• _DATA LISTING_:
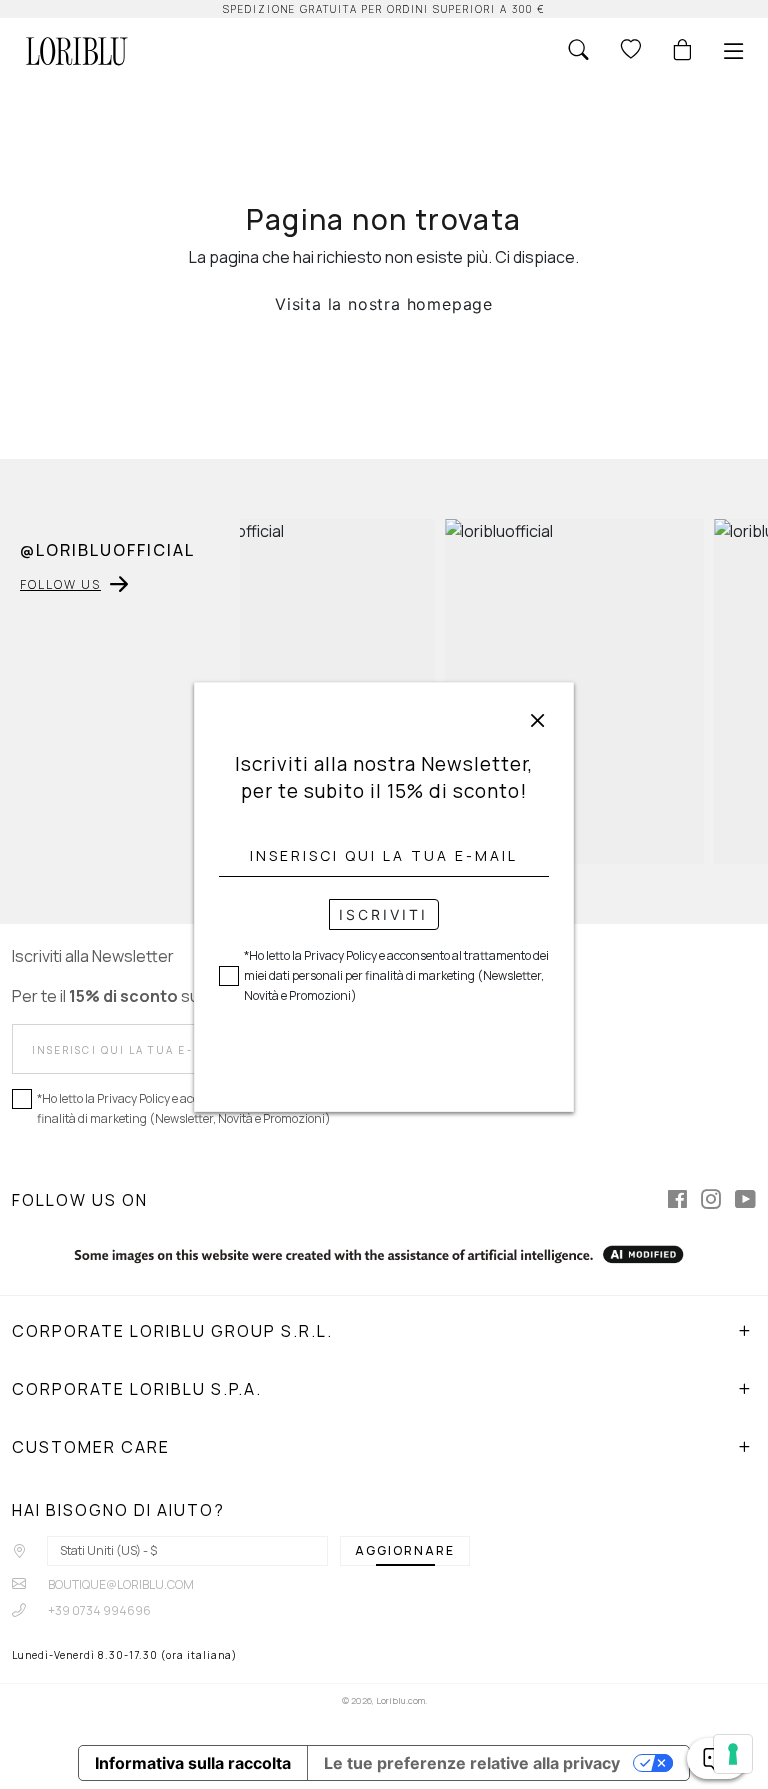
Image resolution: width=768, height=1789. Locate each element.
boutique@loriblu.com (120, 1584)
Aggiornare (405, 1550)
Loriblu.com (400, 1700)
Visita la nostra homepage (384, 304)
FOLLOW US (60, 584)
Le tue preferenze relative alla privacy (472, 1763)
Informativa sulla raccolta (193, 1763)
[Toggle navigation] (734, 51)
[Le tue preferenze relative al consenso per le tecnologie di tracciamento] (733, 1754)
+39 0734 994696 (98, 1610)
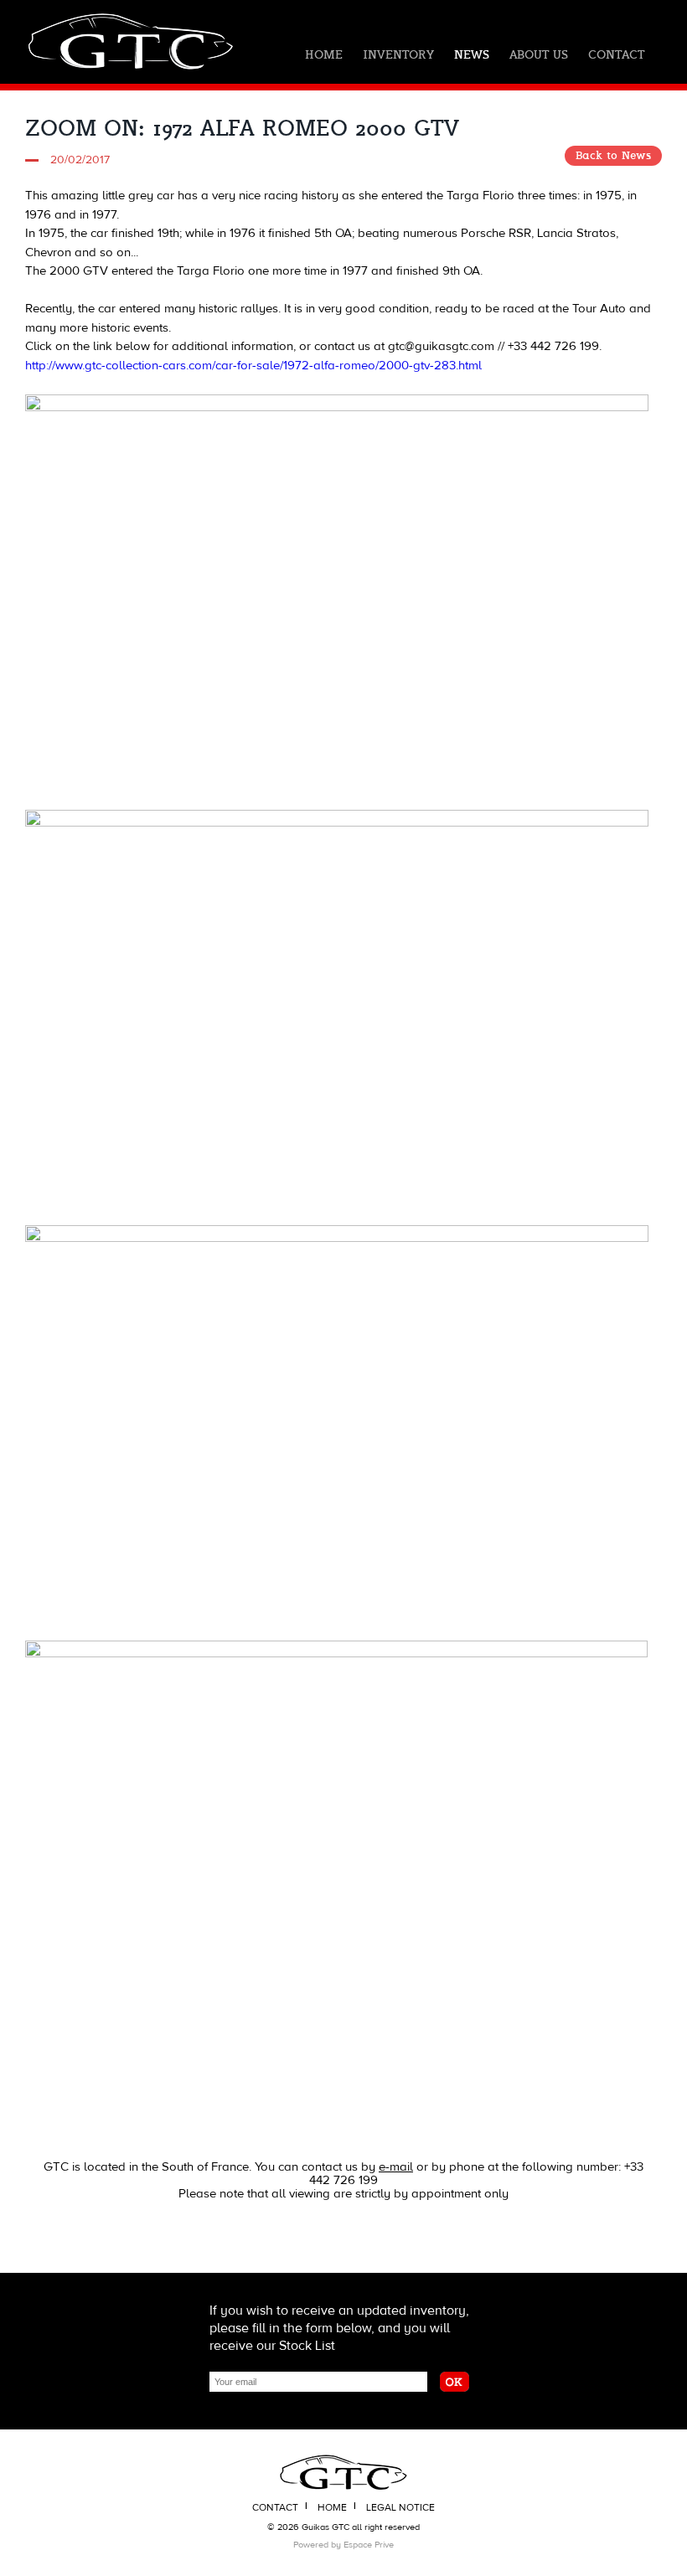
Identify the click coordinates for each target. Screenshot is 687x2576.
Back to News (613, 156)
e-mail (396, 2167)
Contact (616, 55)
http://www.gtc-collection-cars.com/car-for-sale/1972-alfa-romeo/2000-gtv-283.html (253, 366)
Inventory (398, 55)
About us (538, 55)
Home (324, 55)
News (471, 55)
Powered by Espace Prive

• _PROMPT_: When you transcribe the entries above, keep every word exact and leave out the pictures.

• _RESPONSE BOX_:
Image resolution: width=768, height=1789. Locate each element.
boutique@loriblu.com (120, 1584)
Aggiornare (405, 1550)
Loriblu.com (400, 1700)
Visita la nostra homepage (384, 304)
FOLLOW US (60, 584)
Le tue preferenze relative alla privacy (472, 1763)
Informativa sulla raccolta (193, 1763)
[Toggle navigation] (734, 51)
[Le tue preferenze relative al consenso per le tecnologie di tracciamento] (733, 1754)
+39 0734 994696 (98, 1610)
Identify the click coordinates for each target. Screenshot is 687x2576.
Back to News (613, 156)
e-mail (396, 2167)
Contact (616, 55)
http://www.gtc-collection-cars.com/car-for-sale/1972-alfa-romeo/2000-gtv-283.html (253, 366)
Inventory (398, 55)
About us (538, 55)
Home (324, 55)
News (471, 55)
Powered by Espace Prive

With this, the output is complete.